Por Juan Pablo Ojeda
El futuro ya empezó, y no en forma de ciencia ficción, sino con líneas de código, centros de datos y millones de personas que hoy interactúan con sistemas como ChatGPT sin pensar dos veces. Así lo plantea Sam Altman, CEO de OpenAI, quien en un reciente ensayo aseguró que el despegue de la superinteligencia digital ya comenzó. Y con él, también se acelera un cambio profundo en la manera en que vivimos, trabajamos y entendemos el progreso.
Altman no habla en términos ambiguos. Afirma que “ya pasamos el horizonte de sucesos”, como si la humanidad hubiese cruzado un punto de no retorno. Según él, la inteligencia artificial ya es más poderosa que cualquier ser humano en la historia, y aunque sus capacidades aún evolucionan, su impacto ya se siente todos los días: desde científicos que triplican su productividad con asistentes de IA, hasta usuarios comunes que resuelven tareas complejas en segundos.
La transformación, dice, no es ruidosa ni espectacular, sino silenciosa y progresiva. A diferencia de las películas, no hay robots caminando por las calles, pero sí hay algoritmos que toman decisiones que afectan millones de vidas. Esa es la nueva cara del poder tecnológico.
Y con ese poder llega una advertencia: una pequeña desalineación en los sistemas puede escalar a problemas enormes. Altman advierte que la IA, si no se gestiona con cuidado, puede convertirse en un arma de doble filo. El dilema no es solo técnico, sino moral y político: ¿quién decide cómo debe actuar una inteligencia más poderosa que nosotros?
Uno de los focos principales del ensayo es el impacto en el empleo. Altman sostiene que muchas profesiones actuales desaparecerán —no como una tragedia, sino como parte del progreso.
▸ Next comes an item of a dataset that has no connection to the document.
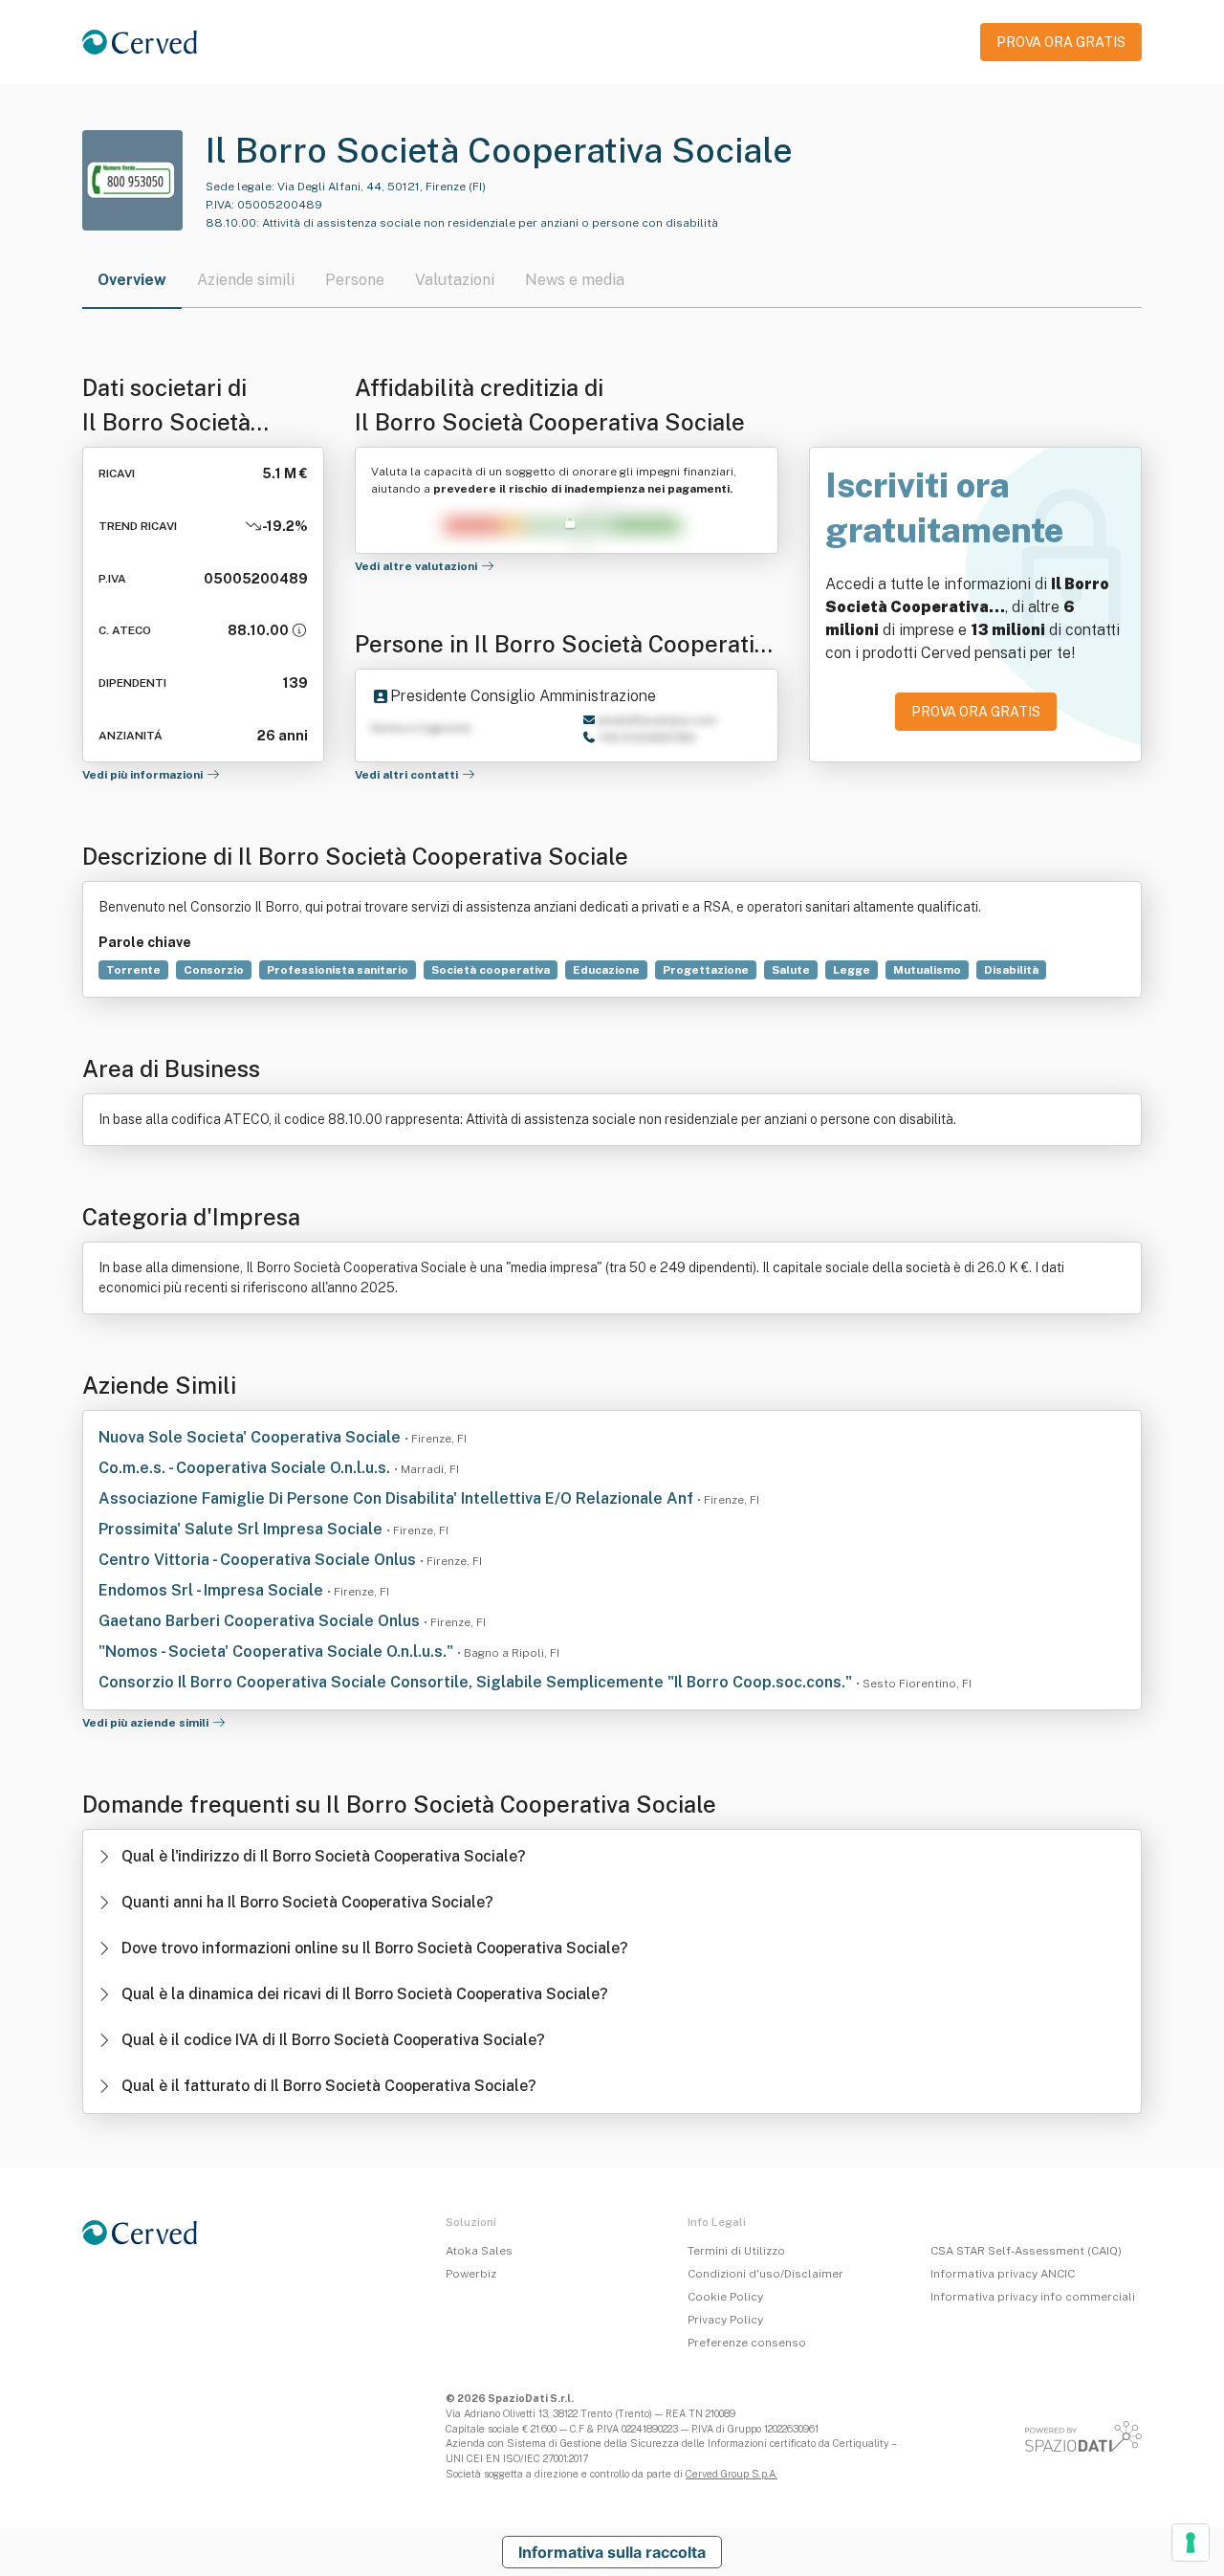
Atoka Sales (479, 2250)
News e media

Retoma el ejemplo de los faroleros, aquellos trabajadores que encendían las lámparas en las calles antes de la electricidad. “Nadie desea volver a ser farolero”, escribe. Así será con muchas ocupaciones que hoy consideramos indispensables.
También señala que, así como un agricultor de hace mil años vería nuestros trabajos actuales como meros entretenimientos de lujo, las profesiones del futuro serán incomprensibles para nosotros. Lo que hoy parece esencial, mañana será historia.
Sin embargo, Altman no cae en el technooptimismo sin matices. Reconoce dos grandes amenazas: el problema de alineación —lograr que la IA cumpla objetivos humanos reales y no solo optimice algoritmos diseñados para captar atención—, y la concentración de poder, ya que el riesgo de que unas pocas empresas o países controlen la IA podría generar desigualdades nunca vistas.
Por eso insiste en que la superinteligencia debe ser accesible, abierta y no centralizada. Es decir, que los beneficios se distribuyan y no se conviertan en herramientas de vigilancia, manipulación o dominación económica.
En resumen, el mensaje de Sam Altman es claro: la superinteligencia ya está en marcha, y aunque trae consigo un futuro lleno de posibilidades, también exige decisiones urgentes y responsables. El mundo cambió, y ahora depende de nosotros decidir cómo queremos vivir con estas nuevas inteligencias.